Background: Pressure ulcers contribute to negative outcomes such as increases in pain and discomfort, risk of infection, hospital length of stay and costs, and a decrease in quality of life. Appropriately identifying risk factors is paramount to implementing a targeted care plan to avoid pressure ulcer development as well as pinpointing appropriate treatments if an ulcer develops.
Objective: The purpose of this nursing research study was to identify factors associated with pressure ulcer development in a medical intensive care unit.
Methods: A 15-month retrospective chart review of patients with pressure ulcers in a medical intensive care unit was performed. Statistics were computed on demographics and variables of interest including: pressure ulcer stage, vasopressor infusion, oxygen requirement, comorbidities, primary diagnosis, length of stay, mortality, age, gender, weight, Braden scores, and albumin level.

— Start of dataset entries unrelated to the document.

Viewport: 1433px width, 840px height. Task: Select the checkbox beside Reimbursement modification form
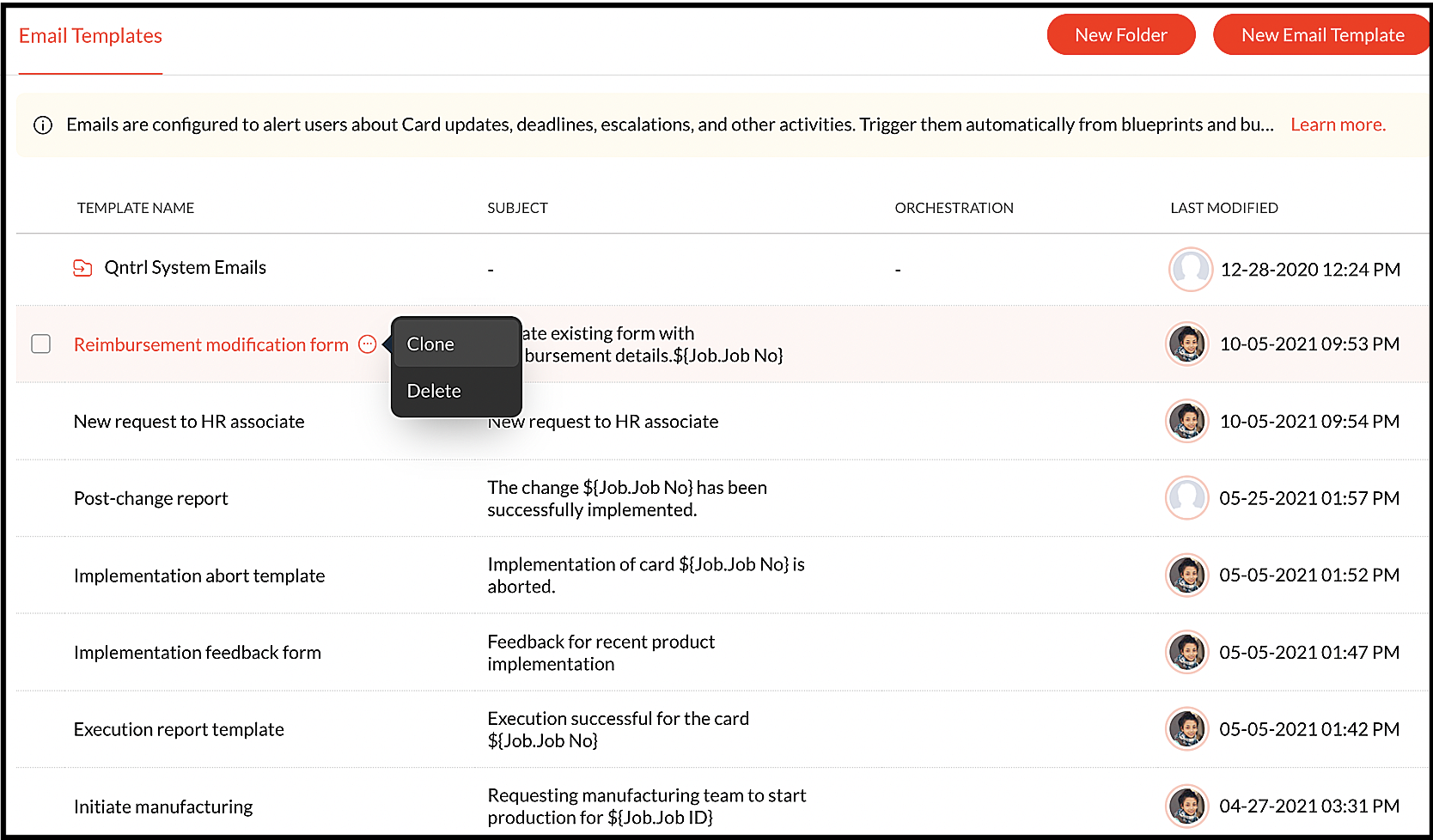(40, 344)
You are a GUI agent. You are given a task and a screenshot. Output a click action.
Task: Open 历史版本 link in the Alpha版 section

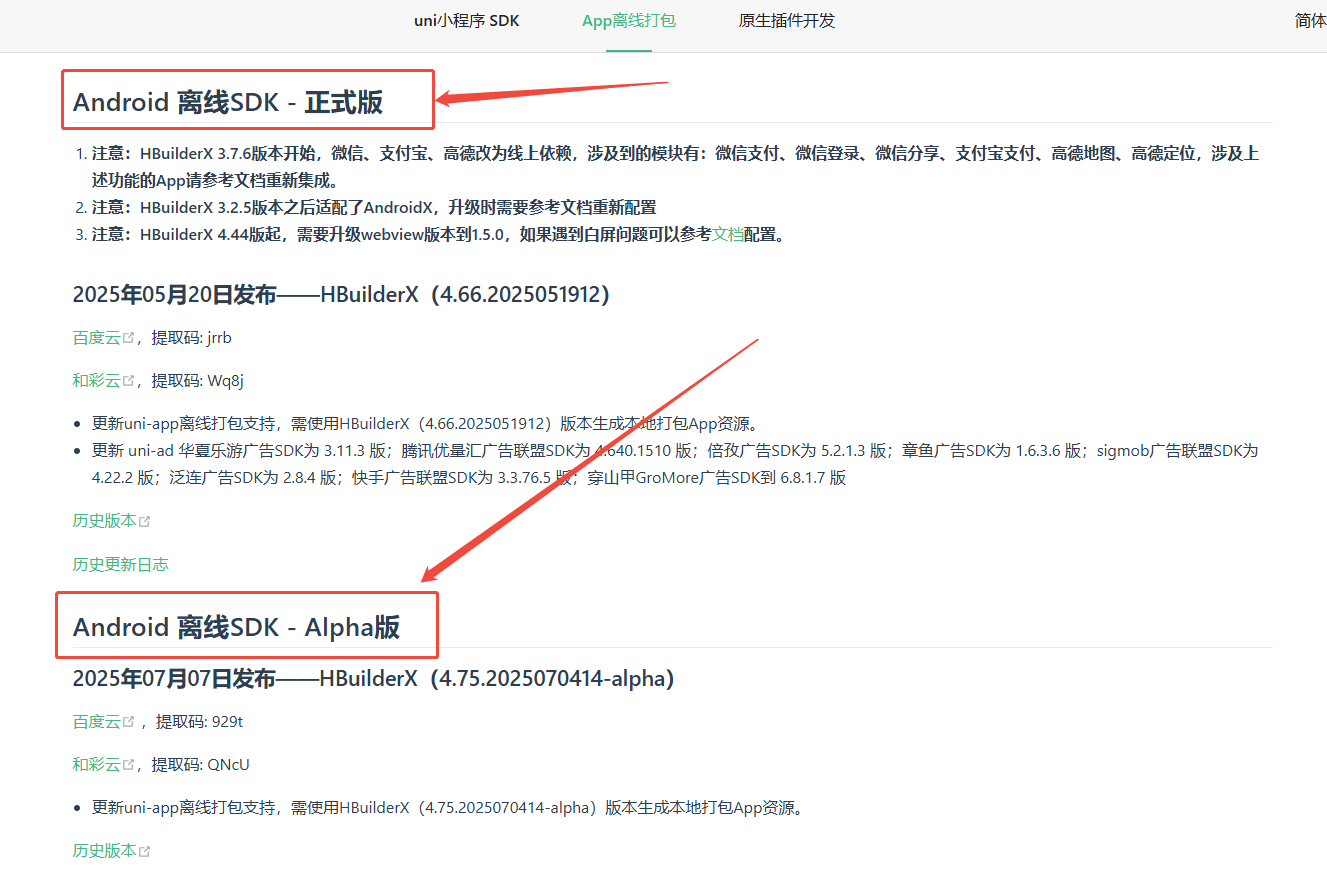point(104,851)
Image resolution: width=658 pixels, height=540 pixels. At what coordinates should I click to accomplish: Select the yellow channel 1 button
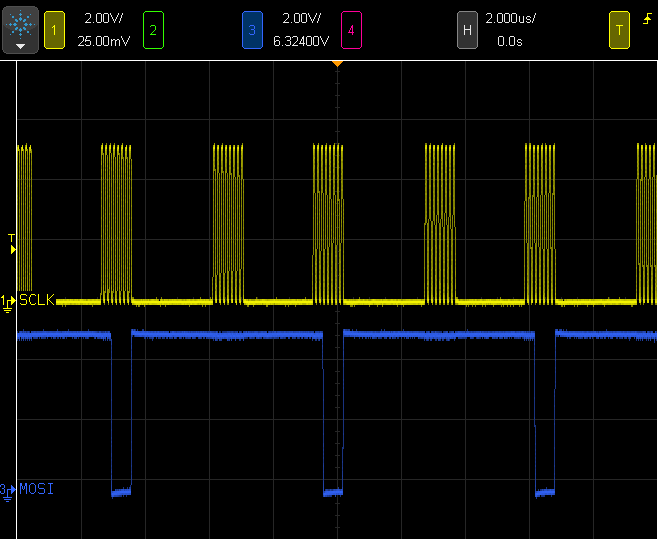point(55,30)
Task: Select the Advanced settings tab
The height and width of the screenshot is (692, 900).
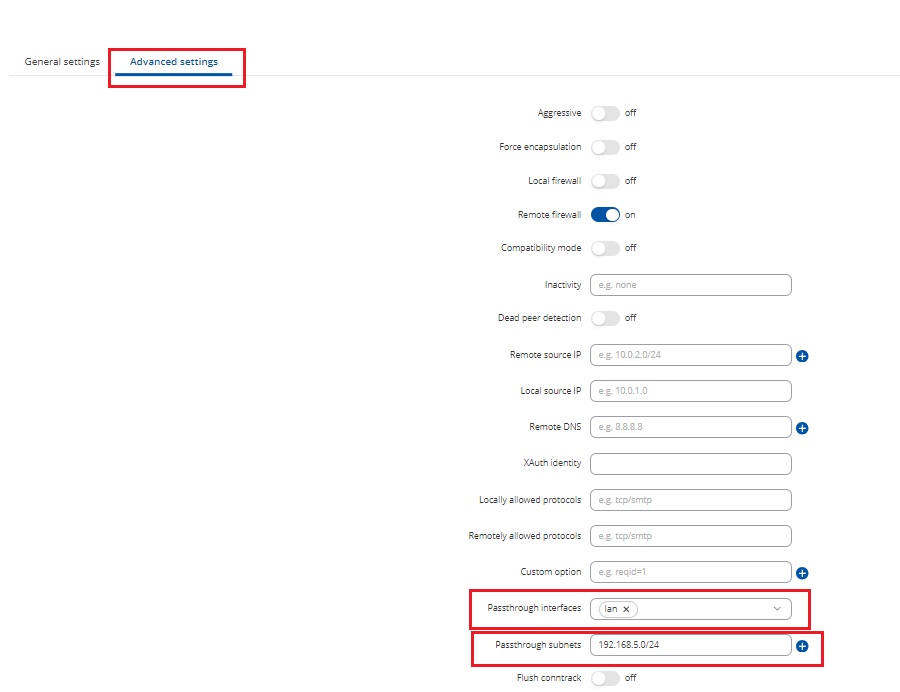Action: 174,62
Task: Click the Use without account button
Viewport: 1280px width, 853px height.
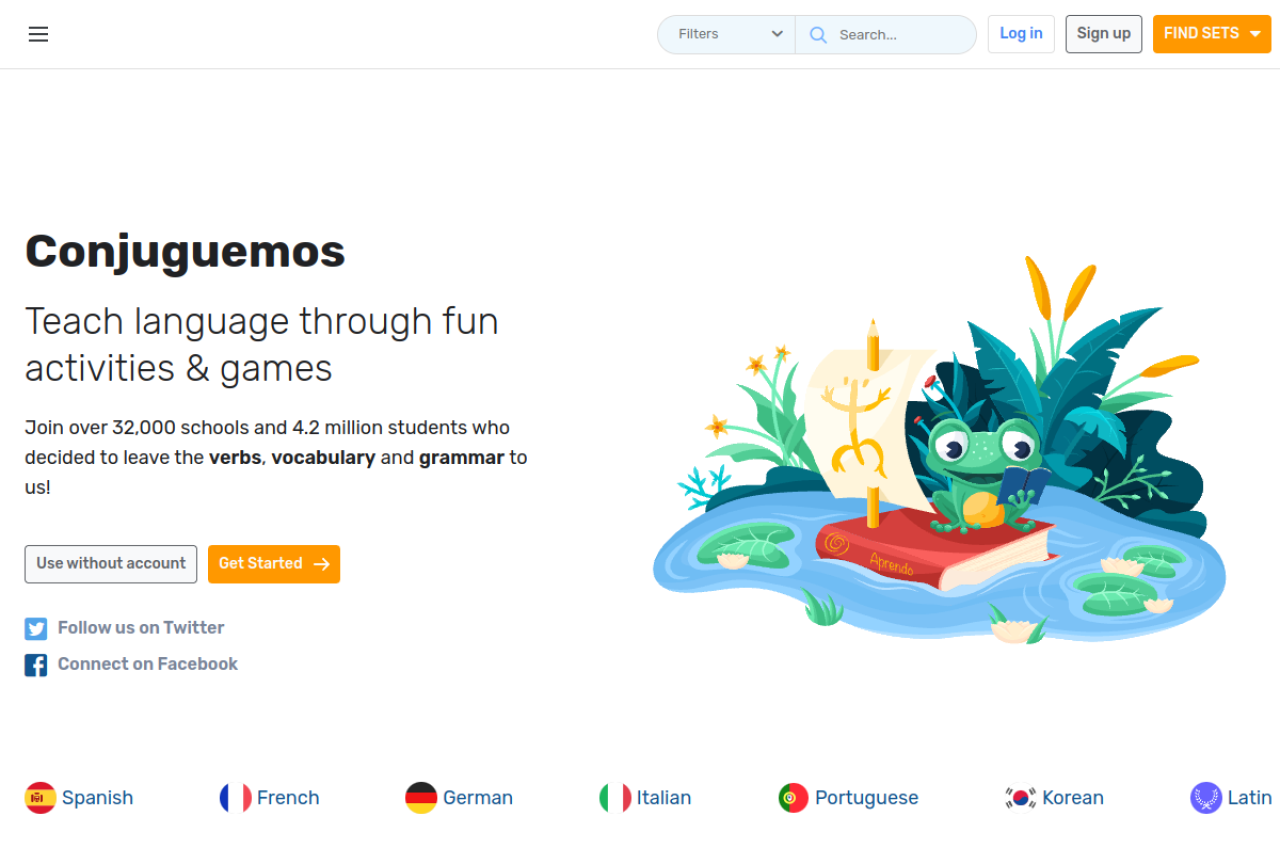Action: (111, 564)
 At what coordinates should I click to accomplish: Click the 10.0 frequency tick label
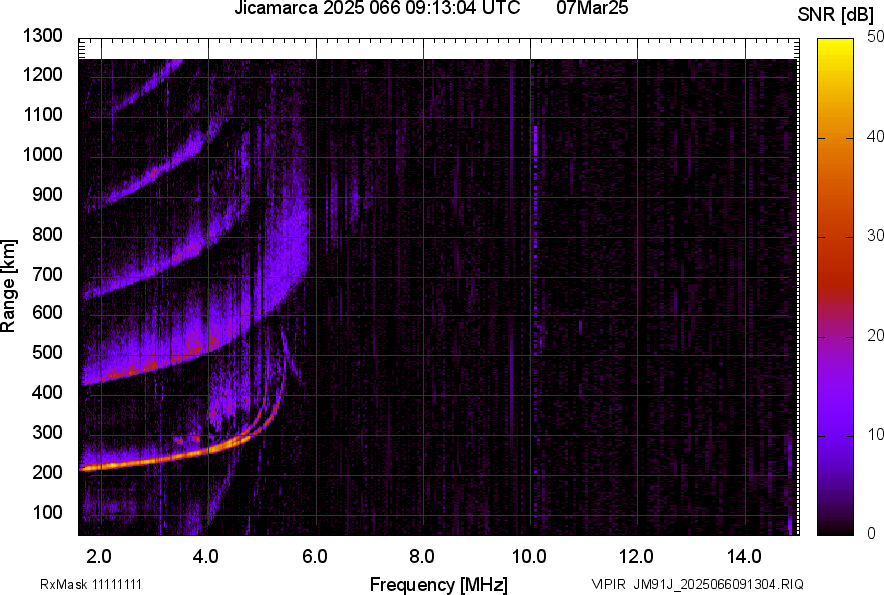click(528, 556)
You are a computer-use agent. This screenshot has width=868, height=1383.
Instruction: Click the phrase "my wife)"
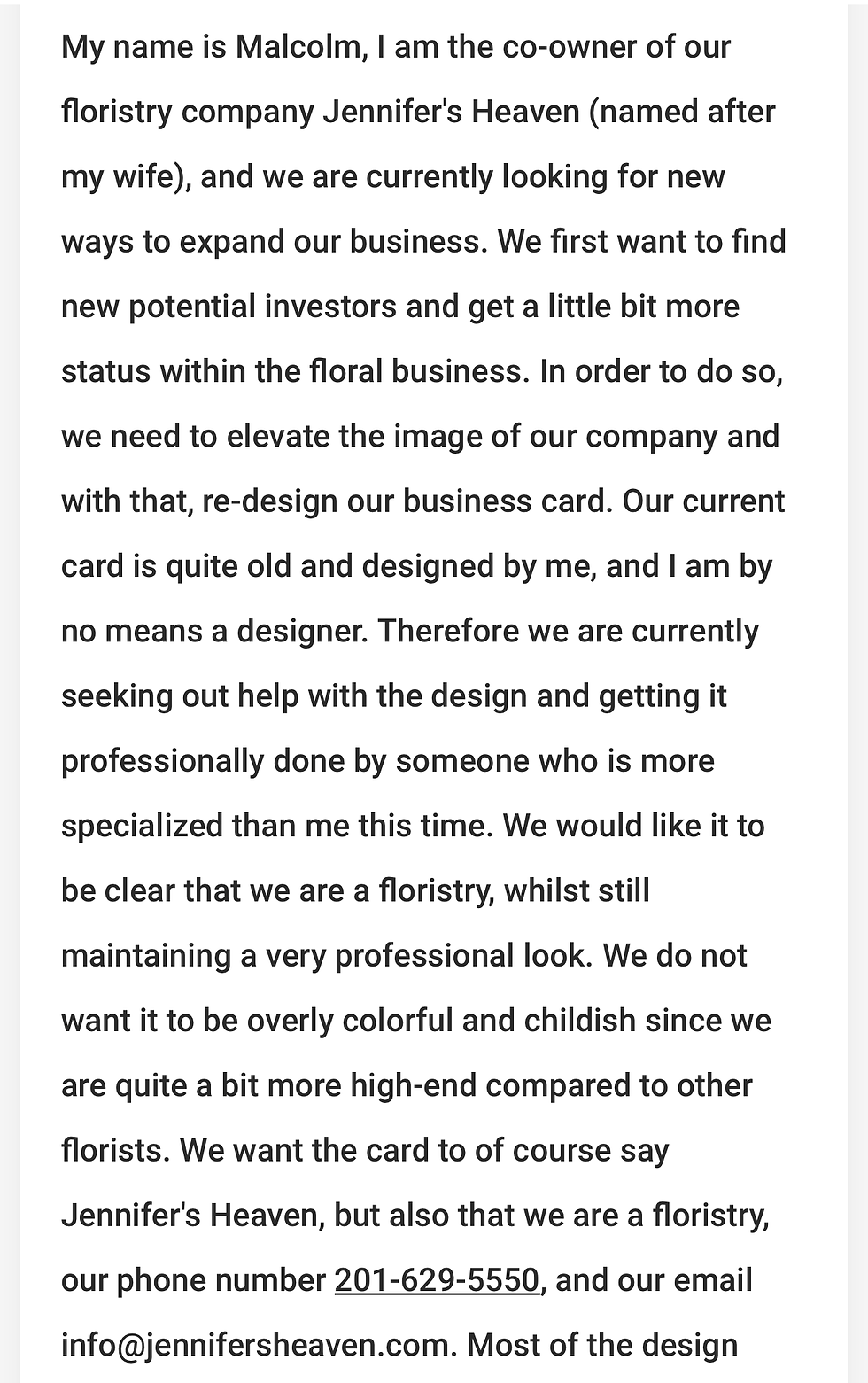(x=126, y=177)
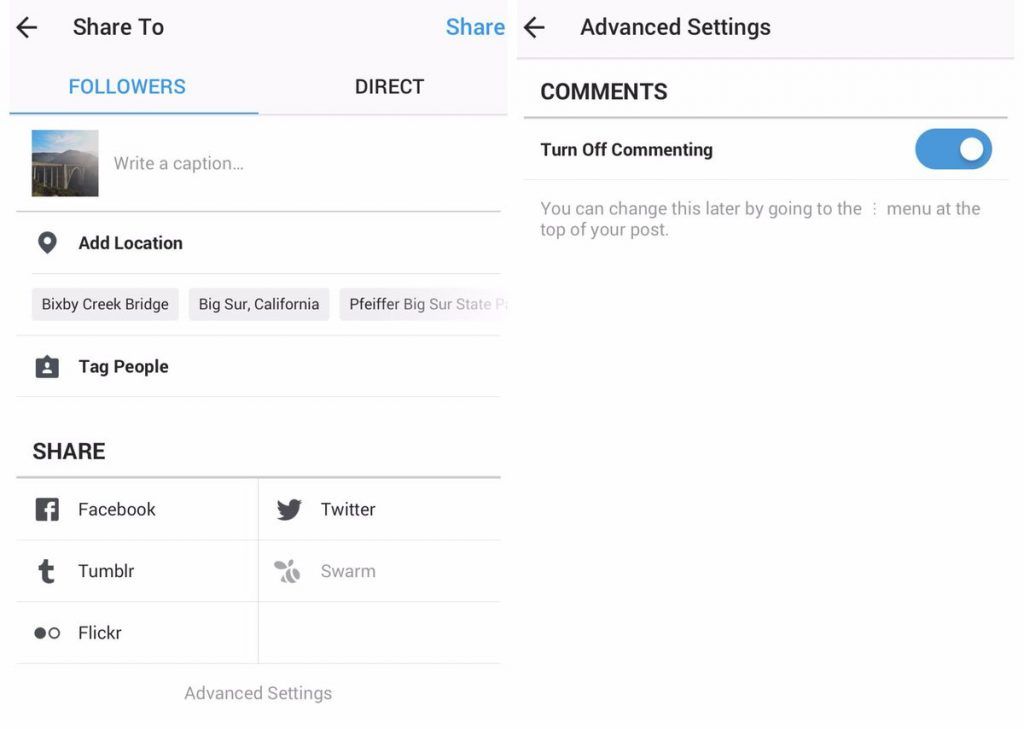Click the Twitter bird icon
This screenshot has height=729, width=1024.
[x=289, y=510]
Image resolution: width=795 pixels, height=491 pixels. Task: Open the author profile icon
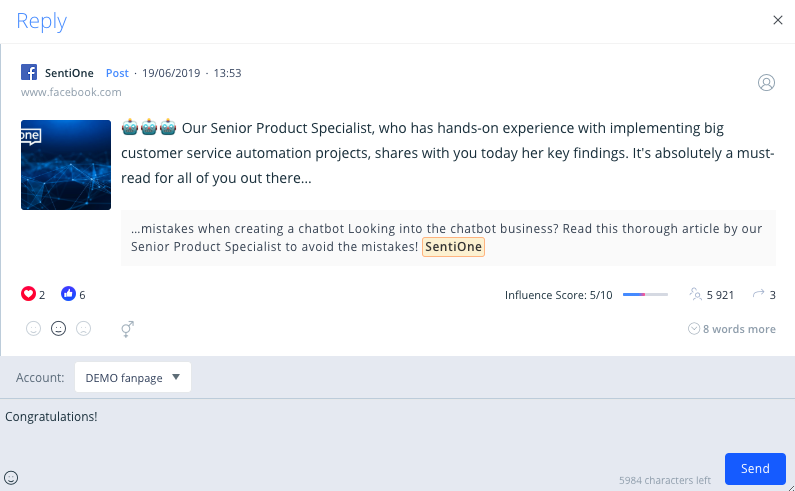click(767, 83)
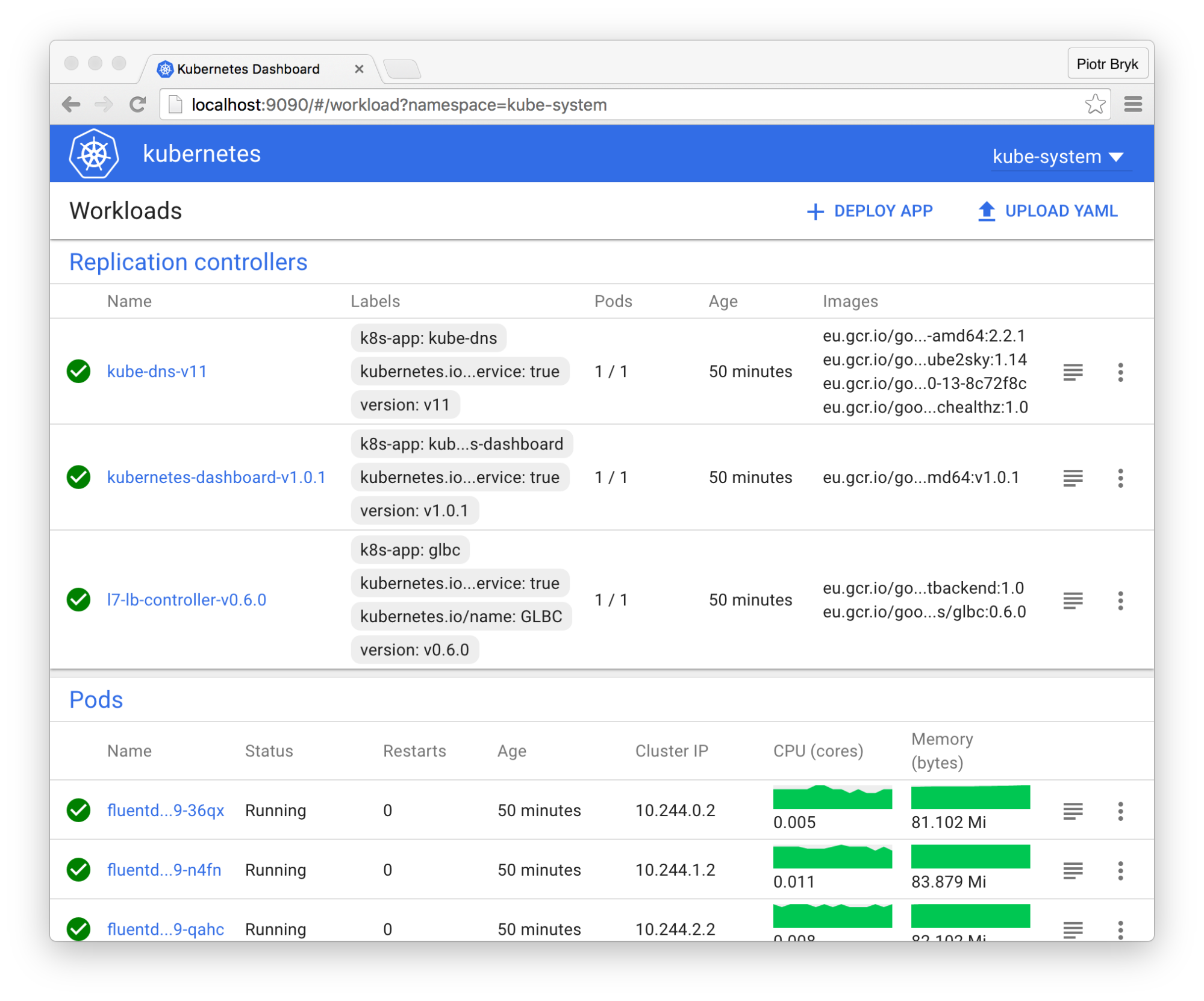Open logs icon for kube-dns-v11 row

(x=1072, y=372)
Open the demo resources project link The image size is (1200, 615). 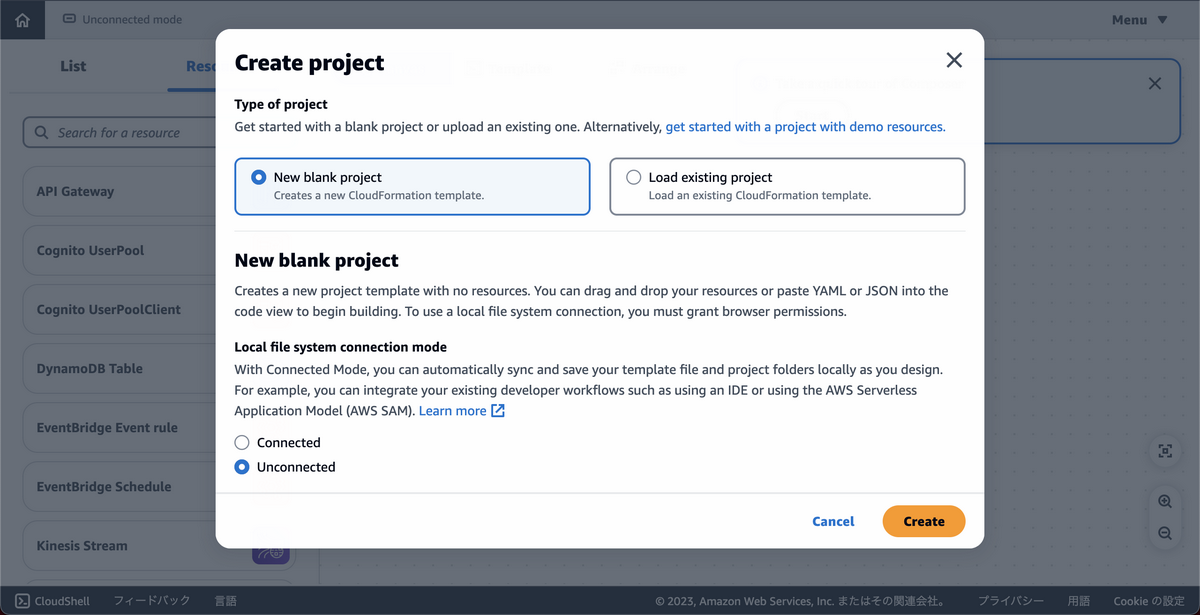[805, 127]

Results: The characteristics of 76 patients who developed pressure ulcers were evaluated. An equal number of men (n = 38) and women (n = 38) were included. Forty-seven percent had a stage II pressure ulcer. The presence of hemodynamic support with vasopressor administration (P = .016) and the length of stay (P = .021) were noted as the most significant factors in pressure ulcer development in this study.
Conclusions: Vasopressor use and length of stay are not factors that are accounted for in current pressure ulcer risk assessment instruments. The administration of vasopressor support and patient length of stay are potential contributory factors that need to be considered when assessing patients. Instruments specific to intensive care unit pressure ulcer risk stratification are warranted and should include the unique characteristics of a critically ill patient.